By Larraine S. Harrison
Rated: 5 stars *****
I came across Larraine S Harrison on social media and got interested in her book – Red Snow. The title and the cover grabbed me, so I looked further into it and the blurb interested me even more, so I figured I would chance my luck and ask her if I could review her book. Thankfully, Larraine agreed, so today, I present my review of Red Snow, which tells the story of Megan – a strong, independent girl who wants to resolve the mystery of what really happened to her mother once and for all, so that she may know the complete truth.
I thank Larrine S. Harrison for sending me a copy of her book.
About the Author
Larraine S Harrison is a retired teacher and school inspector who has written several books for teachers on using drama for learning.
Since retiring she has written two children’s novels: Red Snow and Angel’s Child.
She likes to involve children in the writing of her books as much as possible.
When she is not writing, she volunteers as a school governor and also enjoys playing tenor saxophone.
She now lives in Yorkshire.
Twelve-year-old Megan though she knew everything there was to know about her mother’s death, but she was wrong.
Why will no one tell her what really happened and why has she become her father’s carer?
The boy next door has a dangerous secret that could help Megan, but will she be strong enough to pursue it to the end?
A story of danger, hope and perseverance.

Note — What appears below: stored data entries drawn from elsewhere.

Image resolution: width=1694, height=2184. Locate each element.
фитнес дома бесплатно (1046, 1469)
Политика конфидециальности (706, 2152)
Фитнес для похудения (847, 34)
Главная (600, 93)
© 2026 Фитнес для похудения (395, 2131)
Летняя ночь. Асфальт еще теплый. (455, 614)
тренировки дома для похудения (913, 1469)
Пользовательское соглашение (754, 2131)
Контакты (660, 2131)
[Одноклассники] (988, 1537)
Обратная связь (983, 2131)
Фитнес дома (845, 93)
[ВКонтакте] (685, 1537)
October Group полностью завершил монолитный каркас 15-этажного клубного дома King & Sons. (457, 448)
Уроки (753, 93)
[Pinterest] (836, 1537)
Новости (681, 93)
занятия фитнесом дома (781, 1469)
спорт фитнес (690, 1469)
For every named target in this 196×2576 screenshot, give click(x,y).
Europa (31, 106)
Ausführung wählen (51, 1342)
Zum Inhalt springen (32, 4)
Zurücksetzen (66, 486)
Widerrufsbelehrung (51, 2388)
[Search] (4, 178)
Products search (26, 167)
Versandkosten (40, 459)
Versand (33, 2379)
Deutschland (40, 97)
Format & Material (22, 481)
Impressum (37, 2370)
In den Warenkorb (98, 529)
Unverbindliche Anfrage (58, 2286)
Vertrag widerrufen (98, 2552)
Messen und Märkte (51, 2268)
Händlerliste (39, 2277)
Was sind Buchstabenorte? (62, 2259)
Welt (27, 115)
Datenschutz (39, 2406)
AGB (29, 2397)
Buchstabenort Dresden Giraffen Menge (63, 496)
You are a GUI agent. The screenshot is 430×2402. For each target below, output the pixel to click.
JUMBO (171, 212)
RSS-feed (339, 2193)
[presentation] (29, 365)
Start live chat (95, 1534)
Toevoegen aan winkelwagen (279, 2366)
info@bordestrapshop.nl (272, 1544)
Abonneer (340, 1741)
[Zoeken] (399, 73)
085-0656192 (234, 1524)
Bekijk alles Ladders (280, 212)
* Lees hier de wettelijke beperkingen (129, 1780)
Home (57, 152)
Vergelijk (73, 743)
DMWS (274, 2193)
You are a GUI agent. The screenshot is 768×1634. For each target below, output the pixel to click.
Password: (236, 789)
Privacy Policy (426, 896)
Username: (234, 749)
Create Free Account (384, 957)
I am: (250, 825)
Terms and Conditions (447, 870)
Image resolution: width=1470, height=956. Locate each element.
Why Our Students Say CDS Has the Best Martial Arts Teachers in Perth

Red Snow is atmospheric and leaps into action from the start as Megan Townsend tries to follow Ryan from next door into the woods as it would appear he has developed an interesting routine of being out each night. The curiosity of a twelve-year-old girl comes across well, because who isn’t a bit curious when someone has perceived peculiar habits when you’re a child. The story then turns more mysterious and sinister as there’s a trail of blood and possibly a big cat in the woods. It certainly would grab any child’s attention, especially those who are 8 or 9 years old plus.
The contrast between leisurely pursuits such as swimming, the sinister woods and Megan’s desire to find out about her mother works really well. Irene is an interesting character with her closely held secrets. The book becomes even more intriguing and really holds its own when Megan becomes more inquisitive about the death of her mother.
The emotions displayed by Paul – Megan’s dad and Megan herself are exquisitely portrayed. This entire book seems so natural about how each character’s personality and emotions are portrayed. It adds to this book being a really good read for children. The context, the language used and the pace makes it a book that children will be able to get into.
There are big, important themes like life and death, loneliness and being a carer, being strong, but all sensitively written and all at a child’s level of understanding and all wrapped in a fantastic story that will capture children, because, who doesn’t want to know what happened to Megan’s mum. Megan, especially is also a very likeable character. She is certainly a strong, determined girl, but also has a niceness about her. Children will be able to relate easily to this story, whether it is something they themselves have experienced in full or in-part or not as there is plenty to empathise with.
The changes in pace works well and the length means children can have a good chance of getting into it, without it being overwhelming in size (153 pages). The cover is curious. It makes you wonder what Megan is looking out of the window at and also draws you closer to her somehow. This is very much a children’s book in the way it is written and would sit very well in the children’s sections of libraries and bookshops.
The end will leave readers feeling very satisfied as the answers to the questions become apparent and there is hope.
I just had an instinctive feeling that it was going to be a good one and I was not disappointed and I am sure many readers will enjoy this book too.
*Please note that views are my own and are also unbiased.